Since 1870, various reforms had been enacted, but few cases prioritized insiders' interests as much as the New York Stock Exchange. Speculators colluded and manipulated stock prices artificially using elusive methods. Despite the prohibition of fictitious orders, operators cleverly timed trades as prearranged to manipulate prices. They distorted stock price trends, then used short selling or concentrated selling to trap ordinary investors and sell their holdings for huge profits. As stock speculation overheated, the Federal Reserve Board raised the discount rate and suppressed monetary expansion. This immediately affected not only Wall Street but also the real economy. The economy began to cool in early 1929. Usually, economic cooling appears as a stock market decline. However, Wall Street was moving differently from the real economy.
To prevent catastrophe, the Federal Reserve Board needed to take swift action. But, as fate would have it, the Federal Reserve Bank chairman at the time, Strong, died after undergoing surgery to remove tuberculosis. The Federal Reserve Board, having lost its helmsman, could do nothing in the critical moment. Driven by the greed of ordinary investors seeking quick riches, Wall Street stock prices surged again. On September 3, 1929, the Dow Jones Index reached 381.17. The U.S. stock market did not surpass this level for the next 25 years. However, after the Labor Day holiday in September 1929, the stock market suddenly crashed. Thereafter, stock prices sometimes plunged sharply and sometimes declined slightly, showing a continuous downward trend. Wall Street anticipated the possibility of future price declines with the ambiguous term "technical adjustment."
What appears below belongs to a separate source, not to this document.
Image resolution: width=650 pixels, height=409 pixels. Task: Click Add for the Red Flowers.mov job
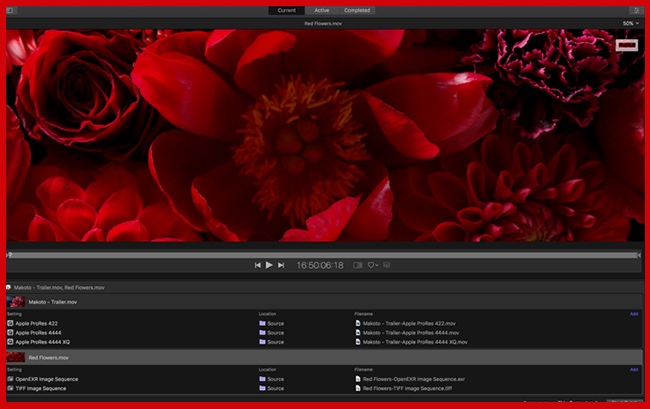(634, 369)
On October 22, even AT&T, one of the most stable stocks on the exchange, plunged. On October 24, 1929, the fateful day that could no longer be denied arrived. Overnight, sell orders piled up at securities firms on Wall Street. The stock market crash in New York ended around June 1930. After June, the U.S. plunged into a more severe economic depression. President Hoover was inevitably held responsible for the economic depression. During his election campaign, Hoover promised to protect American farms by raising tariffs on agricultural imports, and tariffs on agricultural and industrial products were sharply increased. As the U.S. raised tariffs, other countries also raised theirs, shrinking U.S. exports and the scale of global trade. Moreover, facing economic recession, the Federal Reserve Board insisted on raising interest rates and tightening money supply. These policies destroyed the American economy amid the worst economic depression. About 9,800 banks closed, and millions of depositors went bankrupt. Federal Reserve Banks prohibited secured loans, so even sound banks could not avoid bankruptcy. Meanwhile, President Hoover passed the highest tax increase bill in U.S. history in 1932.
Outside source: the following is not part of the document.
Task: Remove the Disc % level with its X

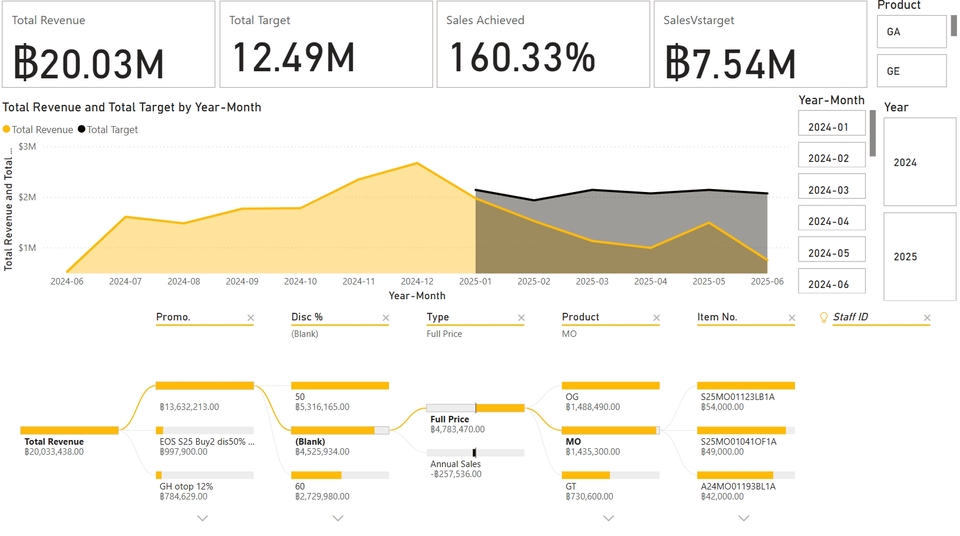Action: (385, 318)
By 1929, the U.S. total production had halved, and unemployment hovered above 25%. Hoover, blindly devoted to fiscal balance, aimed for fiscal equilibrium. In 1932, he submitted and passed the highest tax increase bill in U.S. history. Compared to the 1929 peak, the U.S. gross national product halved by 1932. Unemployment exceeded 25%. U.S. Treasury bond yields turned negative. The American economy was plunging into an endless abyss. The New York Stock Exchange membership price plummeted from $500,000 to just $70,000. The Great Depression awaited President Roosevelt.